The record shows that the trial court in denying interest to petitioners relied upon an opinion in Cohen v. City of Chicago, in which a petition for rehearing was allowed, and another opinion rendered superseding the first opinion, 377 Ill. 221. However, in this Cohen case, and in every case cited by the defendants, the condemnation judgment had already been paid in full. In Bogden v. Milauckas, 313 Ill. App. 311, the condemnation judgment had been paid, which the property owner accepted and satisfied the judgment, and the court said that the suit for interest commenced eight years later was an independent claim and necessarily must be commenced within the five-year period. The decision referred to Tracey v. Shanley, 311 Ill. App. 529, where it was held that accruing interest is not separated from the judgment, and the statute of limitations does not run against it until the judgment itself is barred by the statute. We have noted all the cases cited in the briefs and find no case holding con*69trary to the proposition that, where a judgment is unpaid and unsatisfied interest continues until the judgment is paid. Turk v. City of Chicago, 352 Ill. 171; Feldman v. City of Chicago, 363 Ill. 247; Blaine v. City of Chicago, 366 Ill. 341; and many other cases.
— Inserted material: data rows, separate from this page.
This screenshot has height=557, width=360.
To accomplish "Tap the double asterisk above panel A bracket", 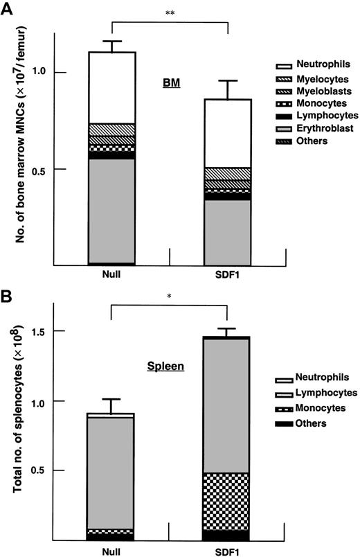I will click(x=170, y=13).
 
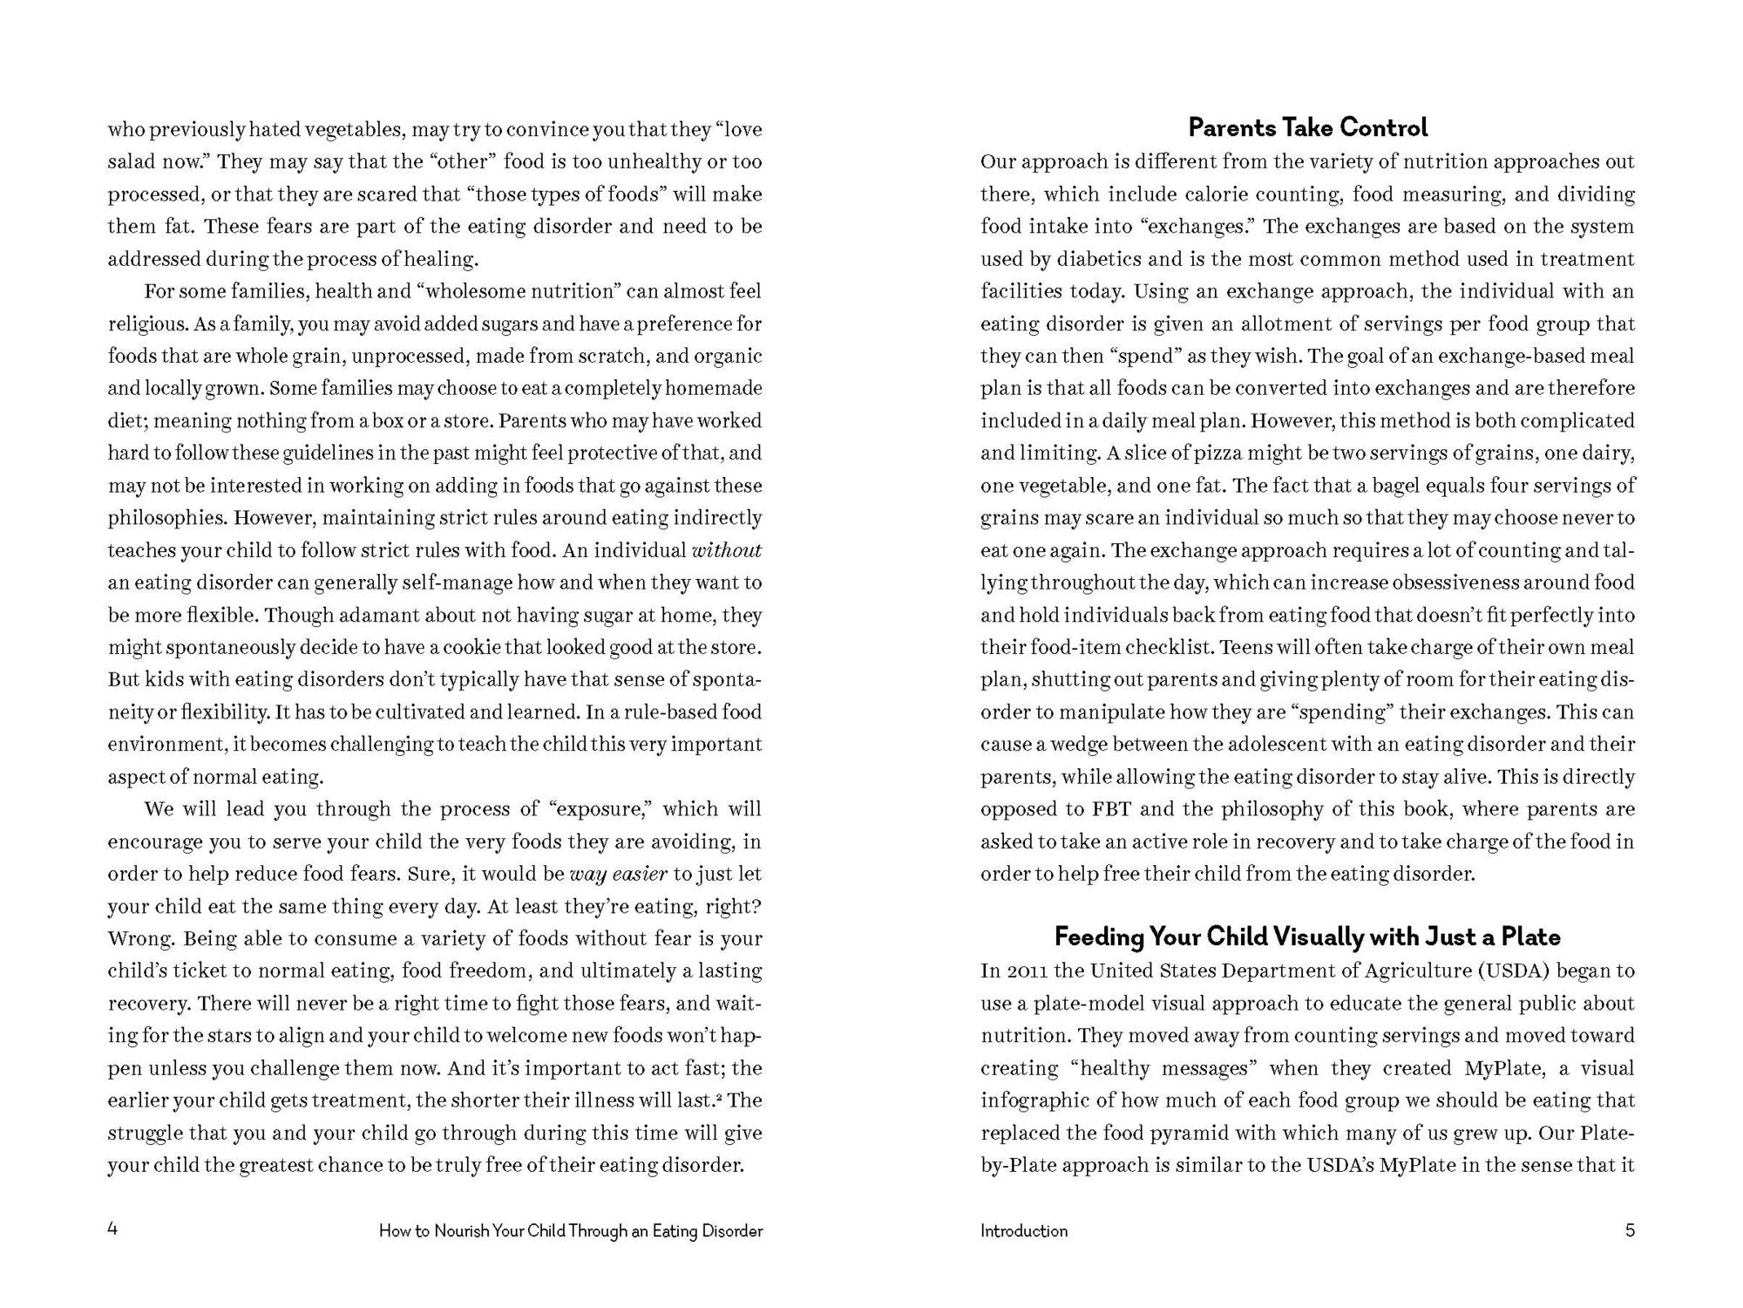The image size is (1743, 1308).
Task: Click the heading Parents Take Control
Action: click(1307, 128)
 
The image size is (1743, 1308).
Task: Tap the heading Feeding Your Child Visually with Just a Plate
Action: click(1307, 937)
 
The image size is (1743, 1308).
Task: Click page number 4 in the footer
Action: click(112, 1230)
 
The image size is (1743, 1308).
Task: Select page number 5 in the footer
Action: click(1630, 1230)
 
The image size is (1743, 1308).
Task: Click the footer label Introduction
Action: click(1023, 1231)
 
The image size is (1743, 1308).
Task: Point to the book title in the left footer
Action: click(571, 1231)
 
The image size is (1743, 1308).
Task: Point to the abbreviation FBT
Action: click(1110, 809)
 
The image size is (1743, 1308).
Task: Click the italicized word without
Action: click(726, 550)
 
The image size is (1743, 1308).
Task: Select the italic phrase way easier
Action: click(618, 874)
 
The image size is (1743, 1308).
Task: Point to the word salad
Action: click(132, 162)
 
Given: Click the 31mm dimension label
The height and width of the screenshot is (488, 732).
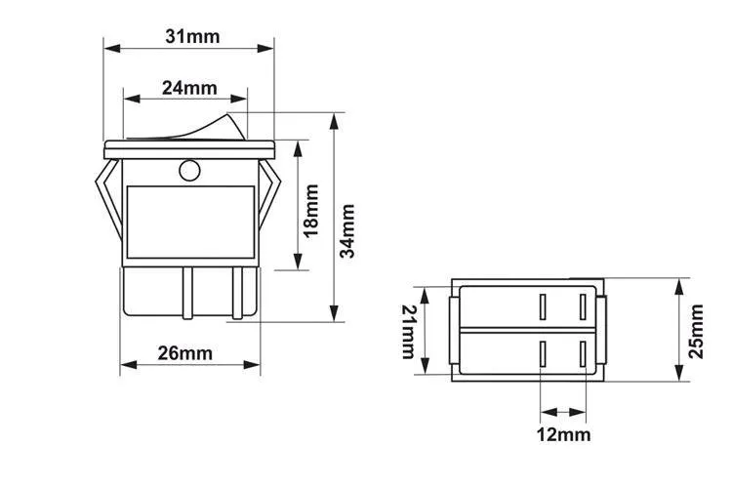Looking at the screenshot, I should [x=192, y=36].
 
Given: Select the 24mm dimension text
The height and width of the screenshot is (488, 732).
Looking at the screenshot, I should [x=188, y=87].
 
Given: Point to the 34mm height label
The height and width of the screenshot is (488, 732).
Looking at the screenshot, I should [x=347, y=230].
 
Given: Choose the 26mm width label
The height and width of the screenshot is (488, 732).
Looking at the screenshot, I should [x=184, y=353].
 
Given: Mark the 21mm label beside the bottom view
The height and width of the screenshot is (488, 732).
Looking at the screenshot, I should [x=409, y=331].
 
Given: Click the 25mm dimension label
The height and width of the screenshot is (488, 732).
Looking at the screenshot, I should [x=696, y=331].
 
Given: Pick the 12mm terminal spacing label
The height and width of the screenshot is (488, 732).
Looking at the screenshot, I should [x=563, y=434].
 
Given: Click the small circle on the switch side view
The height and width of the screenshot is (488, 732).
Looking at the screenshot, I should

We might note that in Garvy v. Wilder, 121 F. (2d) 714, which defendants stress, we find the same situation as in the other cases cited by defendants, namely, that the principal obligation had already been paid and satisfied before the institution of the suit for the recovery of interest.

There is no merit in defendants’ claim that interest which accrued more than five years prior to the institution of the present suit is barred" by the statute of limitations. The cases cited said to support this are not at all in point. If the point were sound, recovery of interest upon a note or other written instrument made payable more than five years after date would be limited to the interest which accrued in the last five years, and this even though the principal obligation had not matured or had not been paid. It would also mean that all holders of unpaid judgments must every five years bring a new and separate suit to protect their right to recover interest on their judgments. This cannot be the law.

The portion of the judgment order directing the payment of the judgment was proper. That part of the order denying interest is erroneous, and is reversed. The cause is remanded with directions that the writ of mandamus issue, requiring defendants to pay the principal amount of the judgment together with interest thereon at 5 per cent per annum from the date of the rendition of the judgment to the date of payment.

Reversed and remanded with directions.

Hatchett, P. J., and O’Connor, J., concur.